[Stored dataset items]
Content starts
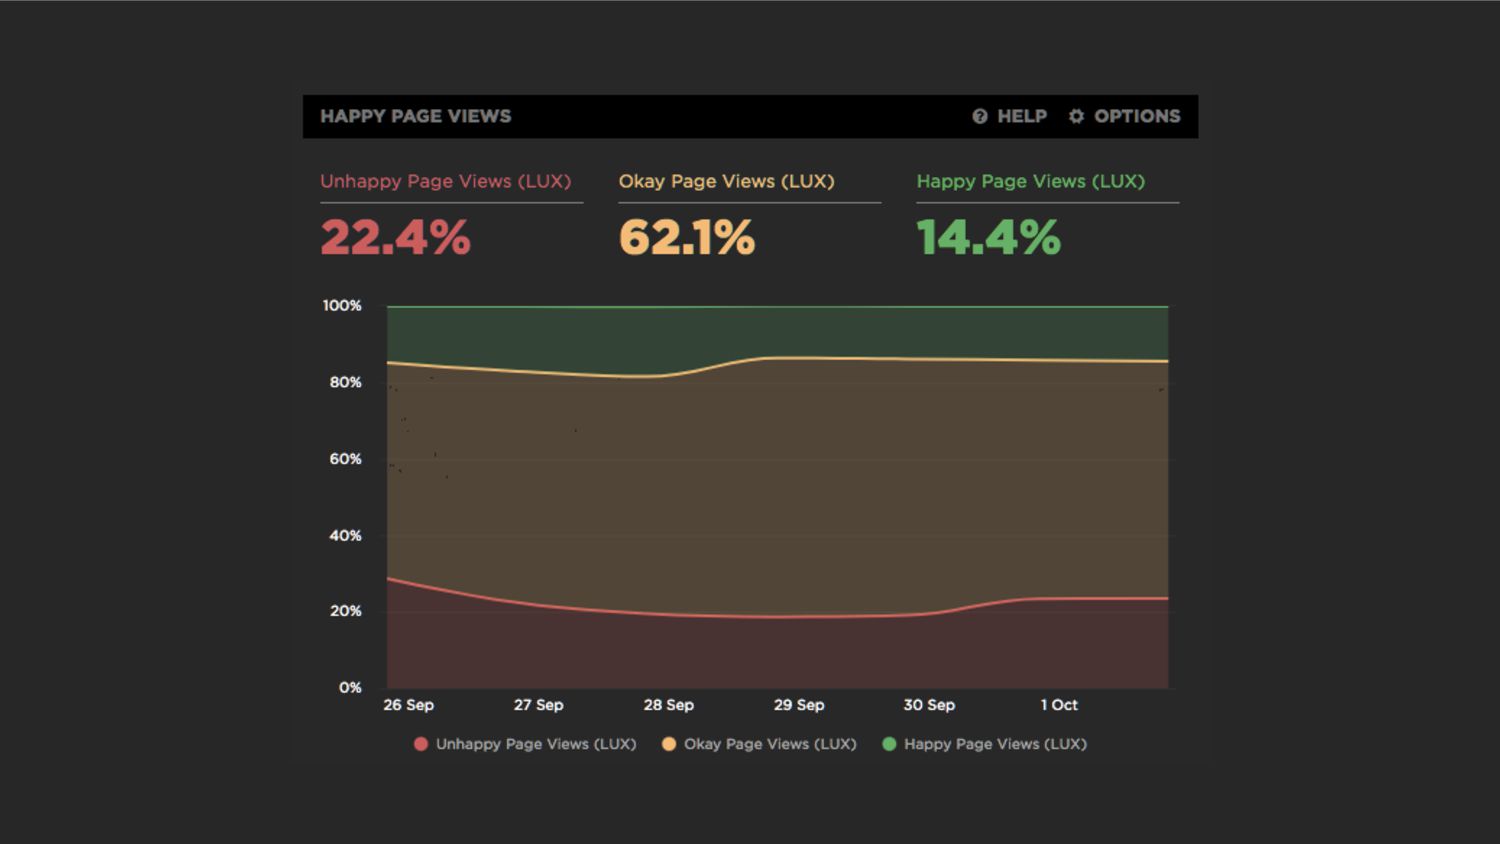The width and height of the screenshot is (1500, 844).
Task: Toggle the red Unhappy Page Views legend dot
Action: click(421, 744)
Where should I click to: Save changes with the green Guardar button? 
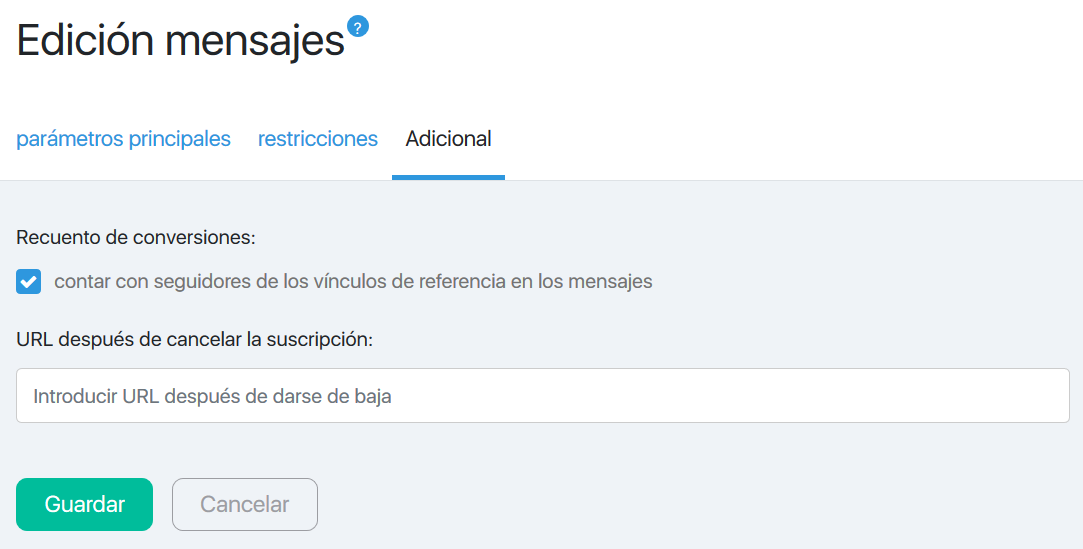click(84, 504)
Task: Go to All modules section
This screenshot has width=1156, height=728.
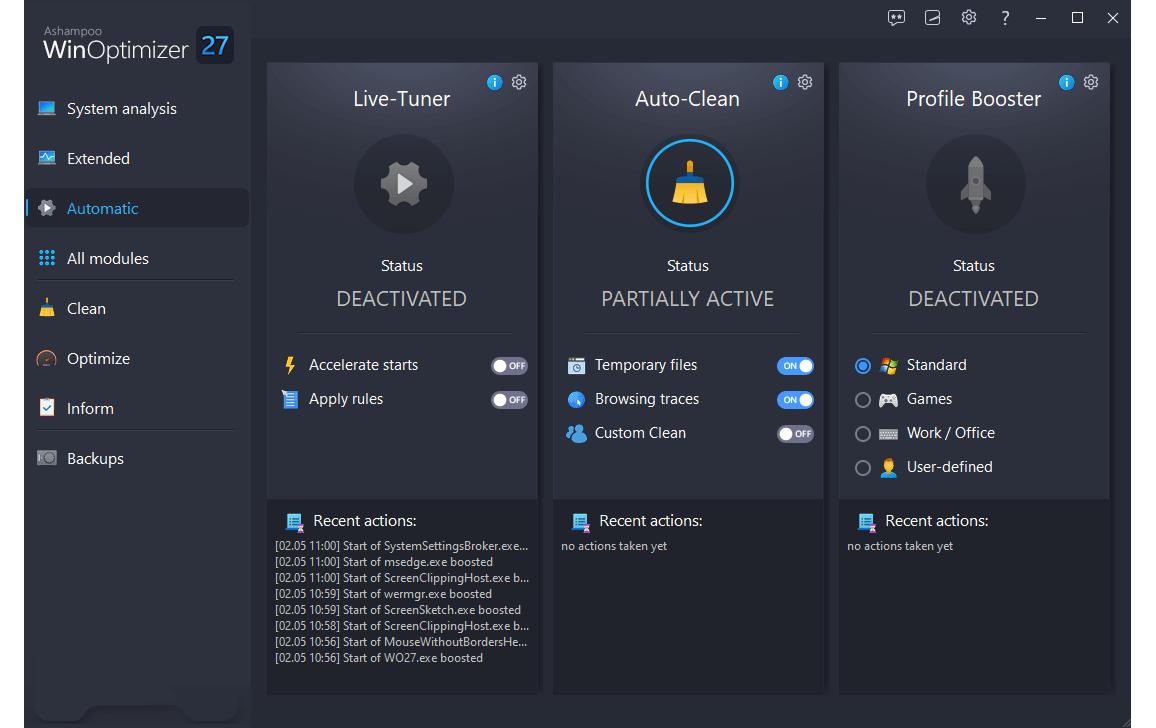Action: pos(107,259)
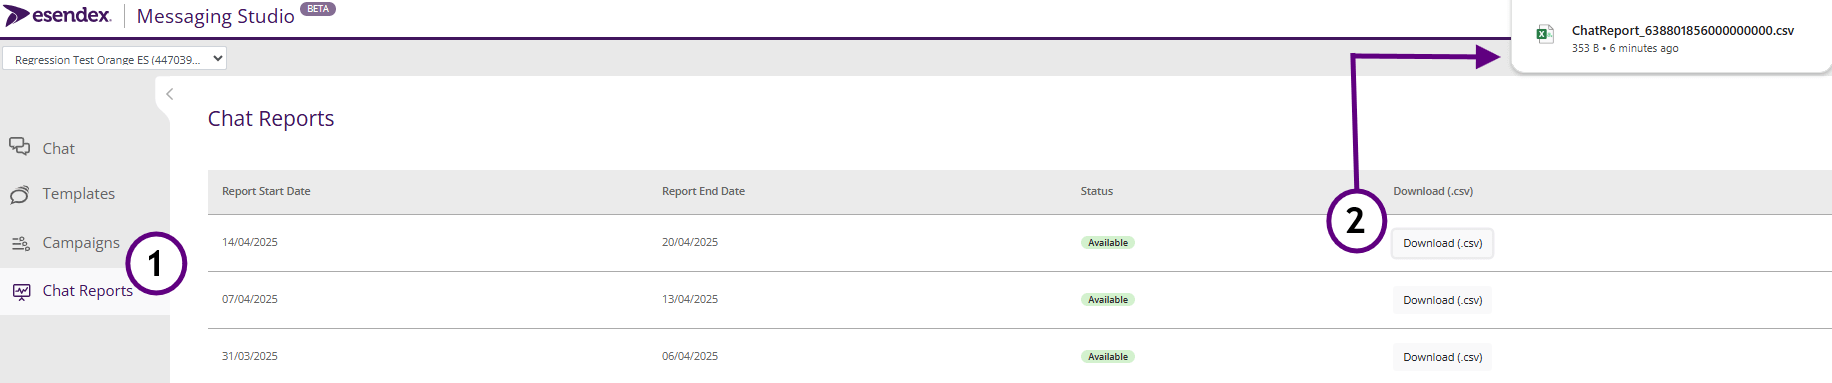Viewport: 1832px width, 383px height.
Task: Click the Available status badge for 14/04/2025
Action: tap(1108, 243)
Content ends
Leave the pictures out. Transcribe exactly the lines from the one with "Where should I" through the end of the records.

Where should I click to: Save changes with the green Guardar button? 
click(84, 504)
Task: Go to All modules section
This screenshot has width=1156, height=728.
Action: pos(107,259)
Viewport: 1832px width, 383px height.
Task: Click the Available status badge for 14/04/2025
Action: tap(1108, 243)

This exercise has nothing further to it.